Fearne insists that it is important to look at this as a sustainable lifestyle and not just as a temporary diet to get rid of a few kilos. Eating the odd pastry every now and then shouldn’t make you feel that everything is lost. Keep some – limited – treats in your diet but try to make sure that only 10% of your daily intake of calories comes from processed sugars.

“One day this will no longer be a problem and there will be a cure and treating obesity will not be as expensive as treating the diseases that result from obesity but until then we need to keep up the work involved in prevention.” 

Healthy lunchboxes

Gourmet Today TV and The Ministry of Health have teamed up to provide some easy recipes that are easy to prepare and will keep in your kid’s lunchbox until lunchtime. Though these ideas were mainly aimed at kids, it would be a lie to say that the Gourmet staff haven’t been seen snacking on these at the office! 

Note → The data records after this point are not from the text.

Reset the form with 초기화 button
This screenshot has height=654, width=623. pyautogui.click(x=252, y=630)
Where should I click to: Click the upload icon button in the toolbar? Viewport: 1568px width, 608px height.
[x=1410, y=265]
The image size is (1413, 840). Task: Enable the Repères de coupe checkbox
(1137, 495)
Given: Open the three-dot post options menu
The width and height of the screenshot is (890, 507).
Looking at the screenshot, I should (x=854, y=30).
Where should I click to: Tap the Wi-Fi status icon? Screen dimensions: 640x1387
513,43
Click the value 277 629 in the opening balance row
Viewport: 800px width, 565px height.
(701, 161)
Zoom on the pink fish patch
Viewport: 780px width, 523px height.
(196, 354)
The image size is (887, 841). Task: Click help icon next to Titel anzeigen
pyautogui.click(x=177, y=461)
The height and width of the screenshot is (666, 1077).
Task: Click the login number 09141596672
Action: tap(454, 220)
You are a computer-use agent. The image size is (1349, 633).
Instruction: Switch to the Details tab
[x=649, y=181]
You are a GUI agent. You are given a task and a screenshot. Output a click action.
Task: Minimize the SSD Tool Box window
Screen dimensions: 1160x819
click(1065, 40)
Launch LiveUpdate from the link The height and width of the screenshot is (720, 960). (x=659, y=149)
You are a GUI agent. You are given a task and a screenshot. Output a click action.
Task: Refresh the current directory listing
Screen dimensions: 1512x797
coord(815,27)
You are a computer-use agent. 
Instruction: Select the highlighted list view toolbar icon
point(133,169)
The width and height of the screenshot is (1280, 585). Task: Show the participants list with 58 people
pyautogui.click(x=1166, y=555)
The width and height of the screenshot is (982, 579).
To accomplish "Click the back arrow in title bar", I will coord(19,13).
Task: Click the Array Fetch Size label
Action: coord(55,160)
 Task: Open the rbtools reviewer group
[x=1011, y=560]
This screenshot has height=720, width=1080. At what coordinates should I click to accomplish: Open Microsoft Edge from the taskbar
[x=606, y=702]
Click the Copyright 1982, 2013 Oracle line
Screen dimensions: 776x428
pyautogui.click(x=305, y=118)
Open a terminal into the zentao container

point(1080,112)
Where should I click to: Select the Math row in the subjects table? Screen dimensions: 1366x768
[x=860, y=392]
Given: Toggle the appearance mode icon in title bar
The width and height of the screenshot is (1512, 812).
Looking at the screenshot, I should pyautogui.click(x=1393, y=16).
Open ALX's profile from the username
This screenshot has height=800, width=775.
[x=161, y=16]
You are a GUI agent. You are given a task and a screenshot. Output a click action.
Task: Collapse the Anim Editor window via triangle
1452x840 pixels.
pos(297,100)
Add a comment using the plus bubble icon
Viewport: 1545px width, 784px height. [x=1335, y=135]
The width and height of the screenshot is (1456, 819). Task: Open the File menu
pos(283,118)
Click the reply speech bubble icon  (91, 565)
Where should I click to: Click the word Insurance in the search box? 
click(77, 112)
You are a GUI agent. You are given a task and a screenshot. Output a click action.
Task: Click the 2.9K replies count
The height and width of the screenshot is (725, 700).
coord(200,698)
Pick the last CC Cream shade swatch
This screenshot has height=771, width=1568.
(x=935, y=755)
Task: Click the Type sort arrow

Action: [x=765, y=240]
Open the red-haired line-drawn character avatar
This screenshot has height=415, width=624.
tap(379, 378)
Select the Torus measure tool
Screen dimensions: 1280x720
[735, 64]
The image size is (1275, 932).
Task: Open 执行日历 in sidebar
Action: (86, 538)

Ricotta and apple wholegrain pitas

By Sean Gravina


  • Wholegrain pitas
  • 1 apple
  • squeeze lemon juice
  • 4 tbsp ricotta
  • ½ tsp cinnamon
  • 1 tbsp honey


  1. Slice the apple and toss in lemon juice to prevent from going brown.
  2. Mix the ricotta, cinnamon and honey together.
  3. Stuff the wholewheat pitas with the ricotta mixture and apple slices.

This recipe first appeared on Gourmet Today TV, aired on 15 January, 2016.

Coconut energy balls

By Michael Diacono


  • 1 cup dried figs
  • ½ cup raisins
  • ½ cup oats
  • ½ cup coconut
  • ¼ cup sunflower seeds


  1. Place all the ingredients into a food processor and whizz until sticky.
  2. Roll into balls and roll in more dedicated coconut.

This recipe first appeared on Gourmet Today TV, aired on TVM on 18 December, 2018.

Apple crisps

By Sean Gravina


  • 2 gala apples
  • 2 tsp sugar
  • ½ tsp cinnamon
  • Pinch of salt


  • Preheat oven to 120°C.
  • Carefully, slice the apple as finely as possible.
  • Mix cinnamon, sugar, and salt in a medium bowl.
  • Add apples and toss.
  • Line 2 baking sheets with aluminum foil.
  • Spray or grease the surface. 
  • Set apple pieces in a single layer on baking sheets. Do not let them overlap.
  • Bake for one hour until golden brown and very thin. Rotate pan halfway through.
  • Cool 5 minutes.

This recipe first appeared on Gourmet Today TV, aired on TVM on 29 January, 2016.